**TAREFA OBRIGATÓRIA 1**
Altere o texto sobre a crise argentina no trecho de "Argentina precisa estimular" até "mundo, são ominosas." e apresente-o novamente, trocando "ominosas" por "sombrias".

**TRECHO FORNECIDO**
Argentina precisa estimular a demanda externa com câmbio competitivo

RICARDO HAUSMANN
ESPECIAL PARA O "FINANCIAL TIMES"

A transição política e econômica da Argentina desde a renúncia do presidente De la Rúa foi muito mal administrada. As consequências políticas desses erros, para o país e para o mundo, são ominosas.
Os peronistas, que têm a maioria em ambas as Casas do Congresso e governam 17 das 24 Províncias do país, estão se comportando menos como o partido que recuperou a Argentina da hiperinflação nos anos 90 e mais como o grupo que a levou ao abismo na década de 70.
Eduardo Duhalde, o presidente que acaba de ser empossado, agora tem até dezembro de 2003 para pôr fim ao pesadelo cada vez mais sério que a Argentina vem enfrentando. Jorge Renes Lenicov, ministro das Finanças, deve fazer um importante anúncio de política hoje. O que ele deveria dizer?
Primeiro, deveria esclarecer a natureza da crise. Contrariamente à opinião sustentada em Buenos Aires, a Argentina não sofre de uma crise keynesiana que exige estímulo à demanda doméstica.

**TAREFA OBRIGATÓRIA 2**
Por favor, redigite sem nenhuma mudança as entradas desde a linha que contém "Click the green XLS file icon" até a linha que contém "pos(395,286)", com as duas incluídas.

**DADOS BRUTOS**
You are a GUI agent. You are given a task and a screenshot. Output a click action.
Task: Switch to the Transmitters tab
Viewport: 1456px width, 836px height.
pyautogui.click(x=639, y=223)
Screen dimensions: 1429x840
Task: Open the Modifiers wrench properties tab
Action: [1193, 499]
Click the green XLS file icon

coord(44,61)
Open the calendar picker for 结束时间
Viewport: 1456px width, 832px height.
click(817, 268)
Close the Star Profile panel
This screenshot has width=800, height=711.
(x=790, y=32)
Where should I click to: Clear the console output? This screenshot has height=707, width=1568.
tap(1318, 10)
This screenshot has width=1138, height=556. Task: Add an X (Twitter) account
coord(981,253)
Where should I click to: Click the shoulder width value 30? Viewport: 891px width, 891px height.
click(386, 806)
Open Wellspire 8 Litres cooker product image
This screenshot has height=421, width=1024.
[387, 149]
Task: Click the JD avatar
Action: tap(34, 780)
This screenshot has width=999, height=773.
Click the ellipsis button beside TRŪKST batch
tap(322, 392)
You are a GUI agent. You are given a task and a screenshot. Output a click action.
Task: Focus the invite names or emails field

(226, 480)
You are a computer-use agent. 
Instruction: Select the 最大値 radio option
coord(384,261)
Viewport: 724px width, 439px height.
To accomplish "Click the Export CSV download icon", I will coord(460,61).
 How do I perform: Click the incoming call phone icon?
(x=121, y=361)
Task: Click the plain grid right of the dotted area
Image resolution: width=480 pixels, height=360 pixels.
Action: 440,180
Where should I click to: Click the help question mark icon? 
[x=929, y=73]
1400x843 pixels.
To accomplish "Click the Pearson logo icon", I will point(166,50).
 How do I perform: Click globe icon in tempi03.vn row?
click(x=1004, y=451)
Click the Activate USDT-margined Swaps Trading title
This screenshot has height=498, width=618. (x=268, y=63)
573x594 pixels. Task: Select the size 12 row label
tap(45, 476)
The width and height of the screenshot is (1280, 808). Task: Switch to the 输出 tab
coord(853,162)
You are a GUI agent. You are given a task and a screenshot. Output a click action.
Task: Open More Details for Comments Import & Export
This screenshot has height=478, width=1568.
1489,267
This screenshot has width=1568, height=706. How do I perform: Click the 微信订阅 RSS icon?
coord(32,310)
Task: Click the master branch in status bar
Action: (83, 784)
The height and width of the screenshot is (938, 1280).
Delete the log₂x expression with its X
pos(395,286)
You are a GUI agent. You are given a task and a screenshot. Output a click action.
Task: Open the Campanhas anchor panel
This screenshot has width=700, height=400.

**RESULTADO DO EXERCÍCIO 1**
Argentina precisa estimular a demanda externa com câmbio competitivo

RICARDO HAUSMANN
ESPECIAL PARA O "FINANCIAL TIMES"

A transição política e econômica da Argentina desde a renúncia do presidente De la Rúa foi muito mal administrada. As consequências políticas desses erros, para o país e para o mundo, são sombrias.

**RESULTADO DO EXERCÍCIO 2**
Click the green XLS file icon

coord(44,61)
Open the calendar picker for 结束时间
Viewport: 1456px width, 832px height.
click(817, 268)
Close the Star Profile panel
This screenshot has width=800, height=711.
(x=790, y=32)
Where should I click to: Clear the console output? This screenshot has height=707, width=1568.
tap(1318, 10)
This screenshot has width=1138, height=556. Task: Add an X (Twitter) account
coord(981,253)
Where should I click to: Click the shoulder width value 30? Viewport: 891px width, 891px height.
click(386, 806)
Open Wellspire 8 Litres cooker product image
This screenshot has height=421, width=1024.
[387, 149]
Task: Click the JD avatar
Action: tap(34, 780)
This screenshot has width=999, height=773.
Click the ellipsis button beside TRŪKST batch
tap(322, 392)
You are a GUI agent. You are given a task and a screenshot. Output a click action.
Task: Focus the invite names or emails field

(226, 480)
You are a computer-use agent. 
Instruction: Select the 最大値 radio option
coord(384,261)
Viewport: 724px width, 439px height.
To accomplish "Click the Export CSV download icon", I will coord(460,61).
 How do I perform: Click the incoming call phone icon?
(x=121, y=361)
Task: Click the plain grid right of the dotted area
Image resolution: width=480 pixels, height=360 pixels.
Action: 440,180
Where should I click to: Click the help question mark icon? 
[x=929, y=73]
1400x843 pixels.
To accomplish "Click the Pearson logo icon", I will point(166,50).
 How do I perform: Click globe icon in tempi03.vn row?
click(x=1004, y=451)
Click the Activate USDT-margined Swaps Trading title
This screenshot has height=498, width=618. (x=268, y=63)
573x594 pixels. Task: Select the size 12 row label
tap(45, 476)
The width and height of the screenshot is (1280, 808). Task: Switch to the 输出 tab
coord(853,162)
You are a GUI agent. You are given a task and a screenshot. Output a click action.
Task: Open More Details for Comments Import & Export
This screenshot has height=478, width=1568.
1489,267
This screenshot has width=1568, height=706. How do I perform: Click the 微信订阅 RSS icon?
coord(32,310)
Task: Click the master branch in status bar
Action: (83, 784)
The height and width of the screenshot is (938, 1280).
Delete the log₂x expression with its X
pos(395,286)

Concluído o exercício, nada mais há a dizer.